Trowongan Belanda Telaga Ngebel Ponorogo

pintu masuk trowongan diberi jerujibesi u/pengaman
Trowongan adalah nama yang diberikan oleh masyarakat di Dukuh Nglingi, Desa Ngebel, Kecamatan Ngebel untuk tempat yang dibangun sejak jaman Belanda berapa puluh tahun silam
di renofasi oleh PLN
Menurut cerita yang diyakini masyarakat Dukuh Nglingi, trowongan ini sejatinya adalah saluran air yang dimaksudkan untuk mengalirkan air yang berasal dari Kali Nderam, sebuah sungai dibalik bukit sebelah timur Telaga Ngebel untuk dimasukkan ke Telaga Ngebel. 
Dibangun dengan membuat lorong dari dua sisi, yaitu sisi di sebelah barat gunung dan juga sisi lain disebelah timur. Harapannya dengan pembuatan lorong dari dua sisi ini akan bertemu ditengah-tengah dan bisa tembus hingga dibalik bukit. Namun sayang, ternyata kedua lorong ini tidak bertemu di tengah, sehingga pembangunannya dihentikan. 

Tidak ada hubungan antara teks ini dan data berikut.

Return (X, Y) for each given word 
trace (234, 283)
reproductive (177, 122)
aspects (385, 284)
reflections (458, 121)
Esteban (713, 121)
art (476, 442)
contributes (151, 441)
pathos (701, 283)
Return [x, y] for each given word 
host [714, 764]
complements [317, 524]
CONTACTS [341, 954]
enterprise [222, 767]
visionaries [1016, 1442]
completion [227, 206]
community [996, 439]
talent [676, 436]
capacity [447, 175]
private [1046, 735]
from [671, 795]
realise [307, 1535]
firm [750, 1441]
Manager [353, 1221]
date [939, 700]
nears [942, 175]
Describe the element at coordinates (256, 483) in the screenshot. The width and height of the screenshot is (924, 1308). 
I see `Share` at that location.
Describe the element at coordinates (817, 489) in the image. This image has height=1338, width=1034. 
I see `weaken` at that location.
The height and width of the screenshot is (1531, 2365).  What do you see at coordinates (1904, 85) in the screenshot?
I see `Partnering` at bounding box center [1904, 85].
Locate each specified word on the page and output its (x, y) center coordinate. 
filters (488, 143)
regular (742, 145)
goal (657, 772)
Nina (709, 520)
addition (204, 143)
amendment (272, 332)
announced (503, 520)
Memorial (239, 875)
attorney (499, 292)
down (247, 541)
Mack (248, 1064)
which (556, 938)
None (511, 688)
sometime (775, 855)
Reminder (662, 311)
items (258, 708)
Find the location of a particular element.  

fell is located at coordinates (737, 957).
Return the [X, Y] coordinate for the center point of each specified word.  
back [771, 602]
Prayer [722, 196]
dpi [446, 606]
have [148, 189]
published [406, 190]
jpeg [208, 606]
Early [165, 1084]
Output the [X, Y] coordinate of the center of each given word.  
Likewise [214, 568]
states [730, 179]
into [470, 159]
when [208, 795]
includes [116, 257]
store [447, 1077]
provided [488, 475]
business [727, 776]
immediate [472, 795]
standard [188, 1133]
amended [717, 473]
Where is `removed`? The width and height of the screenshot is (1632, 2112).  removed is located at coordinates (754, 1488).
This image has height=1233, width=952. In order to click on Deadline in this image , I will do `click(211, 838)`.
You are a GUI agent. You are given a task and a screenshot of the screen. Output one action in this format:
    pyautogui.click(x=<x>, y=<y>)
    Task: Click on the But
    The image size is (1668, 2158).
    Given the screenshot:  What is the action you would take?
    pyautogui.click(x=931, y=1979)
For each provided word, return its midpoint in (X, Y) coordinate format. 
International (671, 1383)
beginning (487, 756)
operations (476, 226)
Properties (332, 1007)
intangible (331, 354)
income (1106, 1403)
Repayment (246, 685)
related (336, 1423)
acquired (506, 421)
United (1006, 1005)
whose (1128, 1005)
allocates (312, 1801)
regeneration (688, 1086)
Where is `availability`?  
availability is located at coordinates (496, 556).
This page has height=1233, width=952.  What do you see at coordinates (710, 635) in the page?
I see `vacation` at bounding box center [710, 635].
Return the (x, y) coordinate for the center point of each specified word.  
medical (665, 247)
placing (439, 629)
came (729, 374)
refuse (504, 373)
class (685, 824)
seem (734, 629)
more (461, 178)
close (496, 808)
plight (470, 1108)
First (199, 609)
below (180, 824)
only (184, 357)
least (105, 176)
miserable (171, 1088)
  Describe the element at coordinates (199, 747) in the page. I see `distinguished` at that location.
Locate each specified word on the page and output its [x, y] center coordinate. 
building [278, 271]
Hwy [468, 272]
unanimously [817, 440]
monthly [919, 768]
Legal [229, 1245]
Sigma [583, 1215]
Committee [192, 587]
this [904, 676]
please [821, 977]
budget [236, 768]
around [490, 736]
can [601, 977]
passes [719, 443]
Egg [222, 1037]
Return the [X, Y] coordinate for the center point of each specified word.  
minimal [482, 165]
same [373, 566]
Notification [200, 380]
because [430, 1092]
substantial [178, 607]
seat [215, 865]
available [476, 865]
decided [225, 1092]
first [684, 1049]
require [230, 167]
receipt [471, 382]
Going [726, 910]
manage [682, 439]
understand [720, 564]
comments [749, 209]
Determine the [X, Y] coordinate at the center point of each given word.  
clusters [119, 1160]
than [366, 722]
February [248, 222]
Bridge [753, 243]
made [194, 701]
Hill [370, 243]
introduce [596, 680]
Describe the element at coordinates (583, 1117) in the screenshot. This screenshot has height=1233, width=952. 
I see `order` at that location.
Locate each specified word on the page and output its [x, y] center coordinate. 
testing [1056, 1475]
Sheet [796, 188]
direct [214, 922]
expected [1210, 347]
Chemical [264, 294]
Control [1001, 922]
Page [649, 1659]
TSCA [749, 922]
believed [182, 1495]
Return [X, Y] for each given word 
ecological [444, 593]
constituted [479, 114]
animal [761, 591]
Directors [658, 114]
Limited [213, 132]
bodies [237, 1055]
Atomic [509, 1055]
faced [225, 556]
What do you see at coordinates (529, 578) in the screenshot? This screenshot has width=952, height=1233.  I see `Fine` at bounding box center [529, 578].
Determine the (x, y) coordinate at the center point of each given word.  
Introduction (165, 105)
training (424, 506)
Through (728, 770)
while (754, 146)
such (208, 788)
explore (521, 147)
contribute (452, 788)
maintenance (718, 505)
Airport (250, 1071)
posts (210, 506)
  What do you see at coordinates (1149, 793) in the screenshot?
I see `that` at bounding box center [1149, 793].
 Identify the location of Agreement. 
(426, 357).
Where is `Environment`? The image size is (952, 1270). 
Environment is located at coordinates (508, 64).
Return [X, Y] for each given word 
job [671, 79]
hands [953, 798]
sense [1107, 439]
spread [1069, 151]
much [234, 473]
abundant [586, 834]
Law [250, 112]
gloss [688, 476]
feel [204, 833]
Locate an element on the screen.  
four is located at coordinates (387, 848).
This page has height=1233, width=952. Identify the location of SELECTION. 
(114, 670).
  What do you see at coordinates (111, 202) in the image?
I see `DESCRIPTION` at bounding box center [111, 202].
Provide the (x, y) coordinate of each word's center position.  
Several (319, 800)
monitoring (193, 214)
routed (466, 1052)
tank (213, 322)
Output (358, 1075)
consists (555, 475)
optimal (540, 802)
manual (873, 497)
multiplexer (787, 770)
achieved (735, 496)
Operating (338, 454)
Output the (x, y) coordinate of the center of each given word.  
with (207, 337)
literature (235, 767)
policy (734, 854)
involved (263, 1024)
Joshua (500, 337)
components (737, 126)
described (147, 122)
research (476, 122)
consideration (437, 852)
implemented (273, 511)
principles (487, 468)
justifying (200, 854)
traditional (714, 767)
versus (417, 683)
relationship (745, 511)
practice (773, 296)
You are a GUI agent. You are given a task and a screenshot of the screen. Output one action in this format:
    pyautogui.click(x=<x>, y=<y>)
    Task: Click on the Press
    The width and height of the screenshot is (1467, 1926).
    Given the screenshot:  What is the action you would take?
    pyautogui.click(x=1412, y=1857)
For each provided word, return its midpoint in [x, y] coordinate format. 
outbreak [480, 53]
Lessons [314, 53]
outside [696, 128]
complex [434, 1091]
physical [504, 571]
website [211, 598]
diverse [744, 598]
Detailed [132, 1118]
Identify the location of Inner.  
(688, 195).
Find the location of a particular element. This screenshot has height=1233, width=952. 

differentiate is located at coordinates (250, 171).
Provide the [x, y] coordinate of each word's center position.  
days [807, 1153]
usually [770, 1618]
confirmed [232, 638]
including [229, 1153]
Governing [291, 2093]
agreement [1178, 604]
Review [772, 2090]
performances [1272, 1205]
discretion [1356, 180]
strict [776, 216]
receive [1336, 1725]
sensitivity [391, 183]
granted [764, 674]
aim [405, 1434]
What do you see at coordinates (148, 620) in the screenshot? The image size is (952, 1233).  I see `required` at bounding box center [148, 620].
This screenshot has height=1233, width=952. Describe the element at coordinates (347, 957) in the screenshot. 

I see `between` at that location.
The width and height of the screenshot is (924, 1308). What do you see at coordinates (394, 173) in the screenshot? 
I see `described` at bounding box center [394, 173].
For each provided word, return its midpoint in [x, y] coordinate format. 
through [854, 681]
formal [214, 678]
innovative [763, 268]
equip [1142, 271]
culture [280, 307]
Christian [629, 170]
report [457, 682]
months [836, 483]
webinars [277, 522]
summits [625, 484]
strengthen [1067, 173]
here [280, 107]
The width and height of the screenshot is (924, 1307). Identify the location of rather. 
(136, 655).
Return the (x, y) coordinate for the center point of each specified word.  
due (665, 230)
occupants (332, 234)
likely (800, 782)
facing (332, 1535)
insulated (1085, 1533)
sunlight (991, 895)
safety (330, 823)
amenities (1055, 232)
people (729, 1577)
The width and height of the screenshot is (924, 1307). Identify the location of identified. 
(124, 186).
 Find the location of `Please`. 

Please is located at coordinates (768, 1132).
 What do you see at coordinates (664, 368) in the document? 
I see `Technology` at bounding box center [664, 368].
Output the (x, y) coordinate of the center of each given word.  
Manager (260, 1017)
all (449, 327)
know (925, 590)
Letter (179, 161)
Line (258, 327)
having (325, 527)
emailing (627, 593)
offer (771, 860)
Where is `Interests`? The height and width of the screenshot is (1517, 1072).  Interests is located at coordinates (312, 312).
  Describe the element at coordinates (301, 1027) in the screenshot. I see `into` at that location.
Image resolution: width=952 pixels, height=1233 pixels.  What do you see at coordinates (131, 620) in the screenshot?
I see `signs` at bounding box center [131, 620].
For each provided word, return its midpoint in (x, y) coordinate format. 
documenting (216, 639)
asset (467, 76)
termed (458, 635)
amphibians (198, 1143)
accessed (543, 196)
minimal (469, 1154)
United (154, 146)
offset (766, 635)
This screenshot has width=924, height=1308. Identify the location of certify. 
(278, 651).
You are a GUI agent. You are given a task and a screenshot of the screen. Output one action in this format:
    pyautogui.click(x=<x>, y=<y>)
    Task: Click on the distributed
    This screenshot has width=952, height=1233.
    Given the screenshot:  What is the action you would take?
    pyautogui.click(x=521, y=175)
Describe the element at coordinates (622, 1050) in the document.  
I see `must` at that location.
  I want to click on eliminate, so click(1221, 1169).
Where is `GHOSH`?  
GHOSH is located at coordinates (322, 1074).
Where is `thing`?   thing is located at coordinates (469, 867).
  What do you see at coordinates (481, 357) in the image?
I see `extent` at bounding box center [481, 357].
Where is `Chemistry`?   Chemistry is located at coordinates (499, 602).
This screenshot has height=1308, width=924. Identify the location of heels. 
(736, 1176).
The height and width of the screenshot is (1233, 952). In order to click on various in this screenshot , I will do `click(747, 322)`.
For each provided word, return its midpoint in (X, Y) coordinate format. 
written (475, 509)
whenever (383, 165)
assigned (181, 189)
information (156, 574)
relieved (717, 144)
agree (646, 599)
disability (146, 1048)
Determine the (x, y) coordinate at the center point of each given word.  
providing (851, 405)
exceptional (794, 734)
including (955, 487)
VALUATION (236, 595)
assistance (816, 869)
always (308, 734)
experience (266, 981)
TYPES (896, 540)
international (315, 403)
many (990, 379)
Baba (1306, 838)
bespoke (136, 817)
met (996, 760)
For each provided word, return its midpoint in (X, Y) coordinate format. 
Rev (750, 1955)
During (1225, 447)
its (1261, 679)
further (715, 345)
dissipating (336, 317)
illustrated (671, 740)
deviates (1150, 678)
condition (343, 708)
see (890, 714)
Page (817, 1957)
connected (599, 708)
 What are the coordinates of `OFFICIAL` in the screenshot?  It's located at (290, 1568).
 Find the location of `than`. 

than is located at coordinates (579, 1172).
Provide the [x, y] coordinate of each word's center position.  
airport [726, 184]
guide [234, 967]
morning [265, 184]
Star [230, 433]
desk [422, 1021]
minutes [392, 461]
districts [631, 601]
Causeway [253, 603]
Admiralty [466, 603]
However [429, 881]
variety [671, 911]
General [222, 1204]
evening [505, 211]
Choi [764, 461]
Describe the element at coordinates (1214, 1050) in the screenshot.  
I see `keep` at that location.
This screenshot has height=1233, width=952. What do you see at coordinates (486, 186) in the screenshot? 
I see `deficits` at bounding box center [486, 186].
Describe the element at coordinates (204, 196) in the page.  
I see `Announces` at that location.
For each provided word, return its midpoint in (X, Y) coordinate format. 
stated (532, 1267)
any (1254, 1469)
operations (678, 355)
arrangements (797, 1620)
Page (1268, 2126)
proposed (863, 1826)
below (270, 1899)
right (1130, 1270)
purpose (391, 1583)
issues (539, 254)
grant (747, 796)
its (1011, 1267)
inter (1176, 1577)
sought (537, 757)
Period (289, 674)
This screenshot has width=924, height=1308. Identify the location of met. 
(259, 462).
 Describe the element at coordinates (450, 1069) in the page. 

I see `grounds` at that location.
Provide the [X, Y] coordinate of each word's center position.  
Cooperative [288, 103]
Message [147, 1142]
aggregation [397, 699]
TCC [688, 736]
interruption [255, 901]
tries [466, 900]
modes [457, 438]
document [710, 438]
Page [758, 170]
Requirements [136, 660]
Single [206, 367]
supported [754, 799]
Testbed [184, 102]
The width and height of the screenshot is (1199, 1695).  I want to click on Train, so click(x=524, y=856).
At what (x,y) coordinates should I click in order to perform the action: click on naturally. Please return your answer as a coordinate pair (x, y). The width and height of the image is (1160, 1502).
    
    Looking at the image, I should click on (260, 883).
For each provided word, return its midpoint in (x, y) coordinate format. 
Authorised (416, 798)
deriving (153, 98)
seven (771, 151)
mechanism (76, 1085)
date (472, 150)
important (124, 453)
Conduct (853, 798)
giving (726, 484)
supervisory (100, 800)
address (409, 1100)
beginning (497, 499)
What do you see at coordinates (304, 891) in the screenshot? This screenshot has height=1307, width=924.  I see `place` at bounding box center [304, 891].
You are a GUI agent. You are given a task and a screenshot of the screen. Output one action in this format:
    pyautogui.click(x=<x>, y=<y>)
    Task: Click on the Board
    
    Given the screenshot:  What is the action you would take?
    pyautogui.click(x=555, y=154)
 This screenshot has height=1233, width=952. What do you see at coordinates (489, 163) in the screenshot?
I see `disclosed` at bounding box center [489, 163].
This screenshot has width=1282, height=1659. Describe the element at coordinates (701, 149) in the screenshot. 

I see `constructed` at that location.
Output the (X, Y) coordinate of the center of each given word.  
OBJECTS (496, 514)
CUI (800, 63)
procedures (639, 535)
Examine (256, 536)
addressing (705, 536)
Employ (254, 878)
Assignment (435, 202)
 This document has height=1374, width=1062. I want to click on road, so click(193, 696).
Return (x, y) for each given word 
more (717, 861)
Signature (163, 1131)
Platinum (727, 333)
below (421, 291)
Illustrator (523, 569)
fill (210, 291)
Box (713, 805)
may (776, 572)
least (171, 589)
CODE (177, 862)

Pada jaman Jepang, terowongan ini sempat juga digunakan untuk tempat sembunyi dan penyimpanan senjata. Sehingga beberapa penduduk yang hidup di jaman jepang akan bercerita bahwa ini terowongan Jepang, namun yan hidup di jaman Belanda akan mengatakan bahwa terowongan ini dibuat oleh Belanda.

aliran setelah dari trowongan
ikuti aliran air
lewat bawah jembatan menuju trowongan
Terowongan ini tepatnya berada di sebelah timur Masjid Jami Kecamatan Ngebel tidak berapa jauh dari Penginapan Griya Larasati. Untuk mengunjunginya, paling bagus mulai jalan dari masjid, sehingga mobil atau sepeda motor bisa diparkir disana, kemudian jalan kaki. Atau bisa juga dengan menitipkan kendaraan baik roda-4 atau roda-2 ke penduduk. 

Memang sedikit menanjak, Begitu ujung aspal habis perjalanan dilanjutkan dengan menelusuri jalan yang ada dikebun penduduk, barulah kemudian masuk hutan kecil hingga sampai ke Terowongan ini. 

Memang belum ada papan petunjuknya, oleh karena itu jika mau mengunjungi kesana harus bertanya-tanya kepada penduduk di sekitar. 
Uniknya memang tidak banyak yang tahu, khususnya penduduk anak usia muda atau pendatang. Karena bangunan ini dulunya dianggap tidak memiliki makna, dan diyakini banyak dihuni oleh ular berbisa, sehingga masyarakat sejak lama melarang jika ingin melihatnya atau melakukan aktivitas yang berada dalam jarak dekat dengan bangunan ini.


Namun dengan berkembangnya pariwisata di Kecamatan Ngebel, maka masyarakat di sekitar tempat ini berisiniatif untuk membersihkan tempat tersebut sehingga layak untuk dinikmati pengunjung yang suka berpetualang.